The U.N. on Wednesday said food assistance has reached nearly half the Somalis in need, though it warned cases of diarrhea and cholera could spike with the seasonal rains expected in October.
Famine relief has gotten to about 1.85 million Somalis, the U.N. Office for the Coordination of Humanitarian Affairs said.
The World Health Organization, meanwhile, reports that cases of diarrhea and cholera are down, though October rains could pose a high risk of transmission of waterborne diseases in highly populated camps for those displaced by the famine.
Tens of thousands of Somalis already have died from a lack of food, and the U.N. says 750,000 more are at risk of death from famine in the next four months. Six areas in southern Somalia have been declared famine zones.
Despite an increase in food aid in Mogadishu, Somalis in filthy camps for the internally displaced continue to die.

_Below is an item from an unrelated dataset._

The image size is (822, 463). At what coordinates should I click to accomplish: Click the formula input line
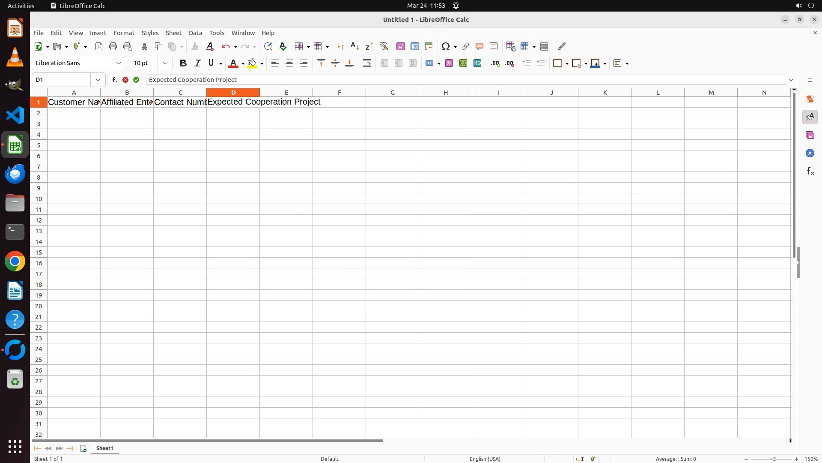428,80
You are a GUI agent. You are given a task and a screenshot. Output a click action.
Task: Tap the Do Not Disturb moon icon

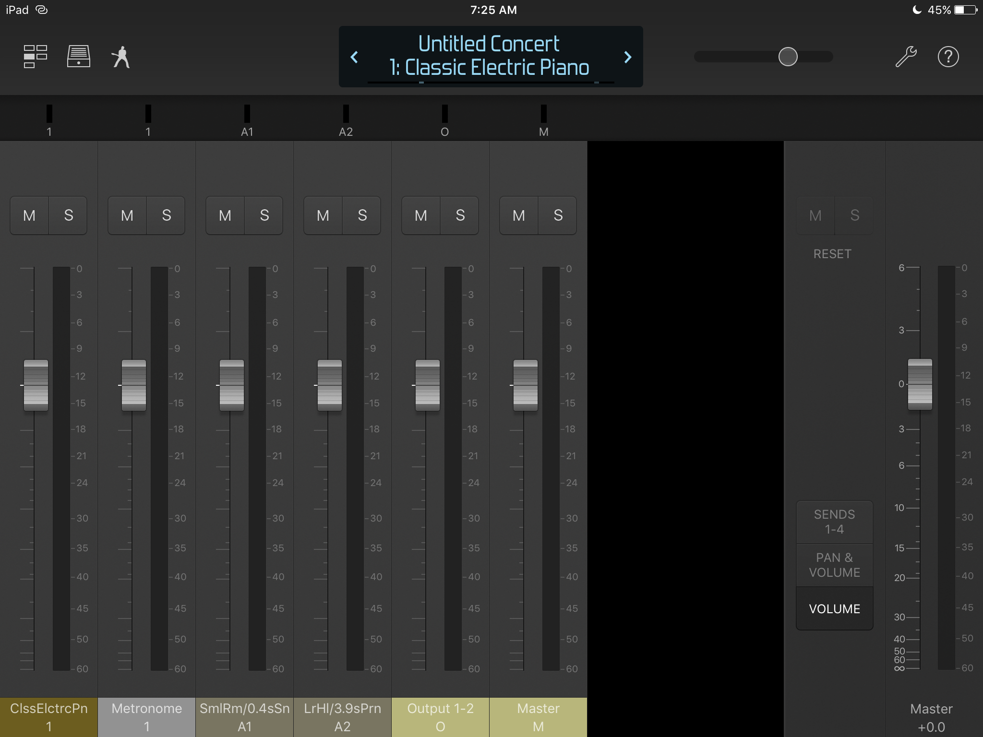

Food aid is being siphoned off by corrupt powerbrokers, and government soldiers have stolen food.
The International Committee of the Red Cross said Wednesday that even if the October rains materialize, the next harvest season typically accounts for only about 30 percent of Somalia's yearly food production _ not enough to meet the immense need.
"Trying to lower the record high levels of malnutrition under such circumstances is an uphill battle," said Andrea Heath, the head of ICRC's economic-security activities in Somalia.